Martha wrote: "I want us all talking together in the same room. Is that possible?"

It makes me think about the varied ways adoption looks depending on the forum and medium used for discussing it. It looks one way when portrayed by a reality show, another way when text flies back and forth on a blog, another way when inked in a daily newspaper, another when written about on the pages of a glossy. What might it look like with all of us sitting in a circle in a church or temple basement with our cups of coffee on a Tuesday evening, our eyes upon one another, trying to make sense of it all.

autumnesf said...

Amazing conversation here. Thanks to all that have left comments. Sometimes its hard to read, but my quest is to hear and understand all parties involved in adoption. I'm so glad these conversations are happening.

Sandy said...

Very interesting takes from all sides...all important and all valid. I also went to Open Salon and read the post and comments. There was one commenter who Martha replied to but it haunted me so I have gone back and copied your response.

Arlene, good to hear from you. I do agree with your belief that "there's more value in learning to live with loose ends rather than trying to wrap everything up in a neat package for that elusive 'closure.'" Yes. And yet the travels of the people on Find My Family do seem sparked by something very basic."

I wish to elaborate on why 'learning to live with loose ends rather than trying to wrap everything up in a neat package for that elusive 'closure' is not valid when discussing the need adoptees have to search. That is not the intent for many adoptees. If it were that simple it would have been done. There are many reasons that all intertwine that make this most basic desire never completely silent. The need to search goes so much deeper.

The need to know what paths our ancestors followed. The need to know what choices they made along those paths and what the outcomes of those choices were...we are who we come from. Our strengths are their strengths, our weakness theirs too. That information is passed down generation upon generation via stories, that is lost in adoption, that is a tradegy. To know onces past is to know ones future.

The need to know our story, the why's the hows...that much is pretty easy for most to understand.

The need to meet ones family is self explanatory, just answer it yourself, why do you get together with family - because they are your family.
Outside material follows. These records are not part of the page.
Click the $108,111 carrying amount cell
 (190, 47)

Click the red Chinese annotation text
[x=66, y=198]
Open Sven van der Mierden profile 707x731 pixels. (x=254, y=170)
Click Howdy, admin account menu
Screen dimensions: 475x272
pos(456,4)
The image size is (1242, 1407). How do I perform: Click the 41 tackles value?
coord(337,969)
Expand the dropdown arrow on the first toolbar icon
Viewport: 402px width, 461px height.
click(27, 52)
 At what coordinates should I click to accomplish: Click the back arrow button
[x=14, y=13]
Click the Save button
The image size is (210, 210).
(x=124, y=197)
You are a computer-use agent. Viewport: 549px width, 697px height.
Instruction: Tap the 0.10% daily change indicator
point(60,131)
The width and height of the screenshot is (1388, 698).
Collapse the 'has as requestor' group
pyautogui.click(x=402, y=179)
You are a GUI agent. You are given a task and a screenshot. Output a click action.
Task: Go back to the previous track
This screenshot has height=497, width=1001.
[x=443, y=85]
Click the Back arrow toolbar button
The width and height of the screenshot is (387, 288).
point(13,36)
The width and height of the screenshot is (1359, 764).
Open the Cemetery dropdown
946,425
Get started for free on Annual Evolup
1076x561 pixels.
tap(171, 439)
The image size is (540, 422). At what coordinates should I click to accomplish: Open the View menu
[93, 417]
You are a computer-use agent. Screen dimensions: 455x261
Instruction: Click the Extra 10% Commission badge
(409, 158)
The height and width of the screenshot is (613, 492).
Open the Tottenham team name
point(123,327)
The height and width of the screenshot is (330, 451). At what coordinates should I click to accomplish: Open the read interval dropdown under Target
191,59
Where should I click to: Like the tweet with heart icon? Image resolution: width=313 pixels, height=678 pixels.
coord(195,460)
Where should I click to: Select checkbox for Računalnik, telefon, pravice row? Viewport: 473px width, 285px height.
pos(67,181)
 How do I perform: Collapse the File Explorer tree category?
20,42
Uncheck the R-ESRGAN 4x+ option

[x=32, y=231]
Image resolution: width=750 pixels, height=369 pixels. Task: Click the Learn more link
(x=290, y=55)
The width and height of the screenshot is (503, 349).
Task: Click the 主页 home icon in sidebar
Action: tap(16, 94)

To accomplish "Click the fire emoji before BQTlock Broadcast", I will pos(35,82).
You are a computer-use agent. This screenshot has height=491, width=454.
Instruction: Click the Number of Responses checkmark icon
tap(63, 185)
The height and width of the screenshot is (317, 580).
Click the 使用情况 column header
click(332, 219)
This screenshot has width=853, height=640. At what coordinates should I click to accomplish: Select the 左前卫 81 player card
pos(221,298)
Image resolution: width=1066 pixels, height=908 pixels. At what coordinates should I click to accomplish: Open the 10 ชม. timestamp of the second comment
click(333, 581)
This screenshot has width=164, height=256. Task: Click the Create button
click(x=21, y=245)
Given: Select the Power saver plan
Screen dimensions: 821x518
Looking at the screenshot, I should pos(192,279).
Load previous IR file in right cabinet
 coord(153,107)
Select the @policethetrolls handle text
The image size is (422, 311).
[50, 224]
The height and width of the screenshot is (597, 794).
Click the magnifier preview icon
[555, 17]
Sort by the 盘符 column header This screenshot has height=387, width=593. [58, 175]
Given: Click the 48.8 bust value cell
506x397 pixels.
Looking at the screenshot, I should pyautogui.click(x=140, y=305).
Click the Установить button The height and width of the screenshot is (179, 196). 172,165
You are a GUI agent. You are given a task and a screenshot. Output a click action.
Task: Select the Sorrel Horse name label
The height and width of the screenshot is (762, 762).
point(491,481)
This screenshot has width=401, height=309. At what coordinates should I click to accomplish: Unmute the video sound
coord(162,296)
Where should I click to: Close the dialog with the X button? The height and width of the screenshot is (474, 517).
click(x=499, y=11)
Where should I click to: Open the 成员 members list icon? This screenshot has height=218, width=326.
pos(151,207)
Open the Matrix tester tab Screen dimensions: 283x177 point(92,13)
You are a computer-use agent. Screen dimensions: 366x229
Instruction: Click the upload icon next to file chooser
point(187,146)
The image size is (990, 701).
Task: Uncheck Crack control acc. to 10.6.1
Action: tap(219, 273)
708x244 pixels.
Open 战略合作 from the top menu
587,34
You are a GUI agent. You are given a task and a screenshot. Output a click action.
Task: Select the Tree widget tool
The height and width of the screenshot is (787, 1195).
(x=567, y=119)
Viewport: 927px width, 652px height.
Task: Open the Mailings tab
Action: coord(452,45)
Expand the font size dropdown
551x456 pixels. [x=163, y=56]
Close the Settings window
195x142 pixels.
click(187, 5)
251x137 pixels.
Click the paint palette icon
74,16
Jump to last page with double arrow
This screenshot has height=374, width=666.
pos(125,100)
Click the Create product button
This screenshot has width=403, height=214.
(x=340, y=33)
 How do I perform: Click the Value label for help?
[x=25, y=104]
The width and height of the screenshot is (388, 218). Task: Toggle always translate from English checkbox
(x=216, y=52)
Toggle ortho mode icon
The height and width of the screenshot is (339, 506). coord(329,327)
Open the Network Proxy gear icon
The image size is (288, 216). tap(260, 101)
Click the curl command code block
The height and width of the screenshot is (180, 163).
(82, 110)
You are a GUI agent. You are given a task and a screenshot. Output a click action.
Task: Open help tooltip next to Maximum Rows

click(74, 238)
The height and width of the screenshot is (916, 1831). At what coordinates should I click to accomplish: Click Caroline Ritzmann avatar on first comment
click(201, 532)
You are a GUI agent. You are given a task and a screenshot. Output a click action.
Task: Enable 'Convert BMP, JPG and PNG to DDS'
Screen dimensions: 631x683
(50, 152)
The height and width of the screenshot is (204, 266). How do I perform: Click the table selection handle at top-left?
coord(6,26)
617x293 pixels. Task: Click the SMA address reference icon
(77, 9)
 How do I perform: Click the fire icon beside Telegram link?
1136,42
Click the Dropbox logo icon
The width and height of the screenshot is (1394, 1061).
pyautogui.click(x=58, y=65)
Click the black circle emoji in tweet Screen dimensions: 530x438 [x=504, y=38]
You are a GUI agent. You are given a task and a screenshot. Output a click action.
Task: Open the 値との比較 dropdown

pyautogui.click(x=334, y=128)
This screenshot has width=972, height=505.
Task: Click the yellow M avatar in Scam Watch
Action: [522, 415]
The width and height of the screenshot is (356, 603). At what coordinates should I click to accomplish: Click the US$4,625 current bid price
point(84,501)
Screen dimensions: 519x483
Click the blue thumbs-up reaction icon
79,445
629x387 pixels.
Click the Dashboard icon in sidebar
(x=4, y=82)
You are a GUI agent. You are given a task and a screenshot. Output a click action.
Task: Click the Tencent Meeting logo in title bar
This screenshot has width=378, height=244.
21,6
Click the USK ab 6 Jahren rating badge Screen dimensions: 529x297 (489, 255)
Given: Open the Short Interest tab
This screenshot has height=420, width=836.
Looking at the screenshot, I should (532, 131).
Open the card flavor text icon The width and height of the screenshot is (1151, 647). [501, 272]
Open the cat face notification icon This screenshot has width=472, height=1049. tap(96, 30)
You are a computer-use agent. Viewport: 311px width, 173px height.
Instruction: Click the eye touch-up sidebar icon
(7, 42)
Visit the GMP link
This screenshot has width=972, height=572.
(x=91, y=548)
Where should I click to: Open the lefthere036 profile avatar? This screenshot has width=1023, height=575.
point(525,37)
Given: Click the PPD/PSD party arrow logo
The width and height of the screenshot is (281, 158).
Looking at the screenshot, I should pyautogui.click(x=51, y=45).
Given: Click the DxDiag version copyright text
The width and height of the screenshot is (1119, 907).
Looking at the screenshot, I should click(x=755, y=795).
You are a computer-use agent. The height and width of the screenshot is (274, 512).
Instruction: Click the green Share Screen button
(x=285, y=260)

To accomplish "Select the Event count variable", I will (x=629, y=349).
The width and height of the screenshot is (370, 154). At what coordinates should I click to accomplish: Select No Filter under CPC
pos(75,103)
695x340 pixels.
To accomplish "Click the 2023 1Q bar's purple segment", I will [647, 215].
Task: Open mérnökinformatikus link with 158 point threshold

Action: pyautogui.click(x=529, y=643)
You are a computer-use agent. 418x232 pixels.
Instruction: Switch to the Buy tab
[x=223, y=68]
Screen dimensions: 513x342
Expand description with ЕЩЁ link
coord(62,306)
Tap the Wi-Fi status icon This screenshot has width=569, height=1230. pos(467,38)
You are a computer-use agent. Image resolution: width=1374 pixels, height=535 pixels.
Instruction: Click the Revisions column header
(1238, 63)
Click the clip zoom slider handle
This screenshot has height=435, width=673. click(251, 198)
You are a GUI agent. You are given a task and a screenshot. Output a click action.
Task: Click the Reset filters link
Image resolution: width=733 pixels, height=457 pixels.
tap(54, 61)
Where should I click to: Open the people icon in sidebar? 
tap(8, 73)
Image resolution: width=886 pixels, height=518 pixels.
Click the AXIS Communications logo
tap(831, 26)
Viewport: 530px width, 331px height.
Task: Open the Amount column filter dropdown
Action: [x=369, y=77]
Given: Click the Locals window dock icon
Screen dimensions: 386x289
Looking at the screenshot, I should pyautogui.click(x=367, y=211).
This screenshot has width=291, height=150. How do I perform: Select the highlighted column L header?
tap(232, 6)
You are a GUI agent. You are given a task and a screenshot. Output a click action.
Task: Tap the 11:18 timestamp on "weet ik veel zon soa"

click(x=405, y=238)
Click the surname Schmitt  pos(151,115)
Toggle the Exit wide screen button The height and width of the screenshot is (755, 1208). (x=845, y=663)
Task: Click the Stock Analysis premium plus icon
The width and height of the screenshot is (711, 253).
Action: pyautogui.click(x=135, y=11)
The need to know what may lie ahead for us medically is another reason. Not to pressing as a child but if you become a parent it rears its ugly head. If you child gets sick or dies, yet another wave washes over you. Once you reach middle age when many hereditary diseases present and you start to have problems that wave washes over you again. Or if you are one who falls through the predicted timeframe for health events and your doctors mistake your illness for something common to your demographics until it is too late, it washes over you again...or if you happen to be one of the 25 million americans diagnosed with a rare disease it makes it that much harder to get a diagnosis and that wave washes over you again. I can't answer what happens when you become a senior but I can guess - you reflect on your life and the might have beens and what you missed out on by not acting when you could.

In the end, not searching means: You are the only one of your kind, there is no back up or connection, you are alone and unknown. No one should have to live their life not knowing where they come from.